--- Exercise inputs Enclosed Below ---

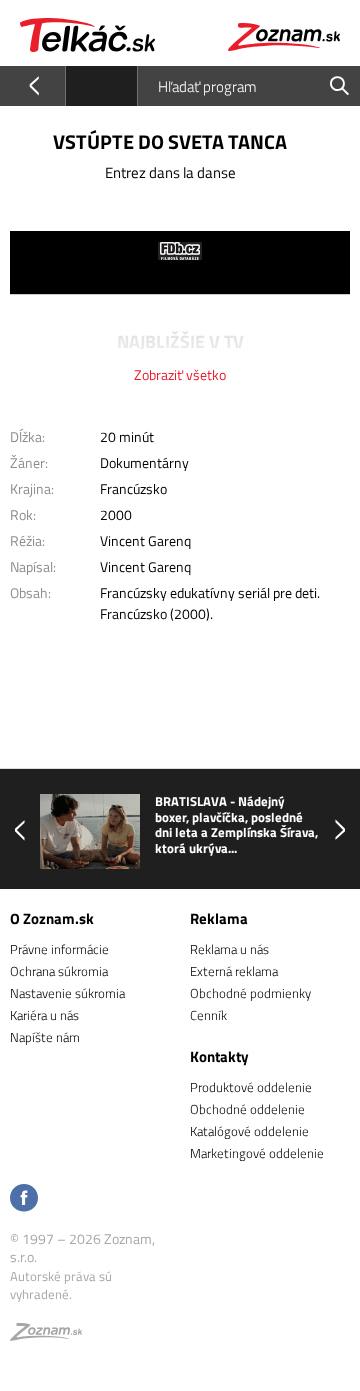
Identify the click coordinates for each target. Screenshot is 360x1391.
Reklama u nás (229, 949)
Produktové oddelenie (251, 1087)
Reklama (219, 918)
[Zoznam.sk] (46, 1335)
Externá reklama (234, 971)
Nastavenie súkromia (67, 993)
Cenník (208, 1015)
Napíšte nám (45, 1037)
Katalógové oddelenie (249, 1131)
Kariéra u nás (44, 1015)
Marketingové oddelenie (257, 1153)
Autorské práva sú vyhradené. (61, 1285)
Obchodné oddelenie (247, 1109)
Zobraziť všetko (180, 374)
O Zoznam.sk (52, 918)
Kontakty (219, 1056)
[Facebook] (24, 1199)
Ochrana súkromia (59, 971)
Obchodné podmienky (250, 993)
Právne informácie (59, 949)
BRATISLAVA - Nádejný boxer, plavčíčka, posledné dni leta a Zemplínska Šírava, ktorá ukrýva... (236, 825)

--- End of Enclosed Exercise inputs ---
--- Exercise inputs Enclosed Below ---

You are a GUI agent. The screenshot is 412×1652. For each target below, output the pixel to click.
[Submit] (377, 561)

--- End of Enclosed Exercise inputs ---

Produce only the lines from the line containing "Autorské práva sú vyhradené. (61, 1285)" through the line containing "Právne informácie (59, 949)", inclusive of both, exactly as they stand in the entries above.

Autorské práva sú vyhradené. (61, 1285)
Obchodné oddelenie (247, 1109)
Zobraziť všetko (180, 374)
O Zoznam.sk (52, 918)
Kontakty (219, 1056)
[Facebook] (24, 1199)
Ochrana súkromia (59, 971)
Obchodné podmienky (250, 993)
Právne informácie (59, 949)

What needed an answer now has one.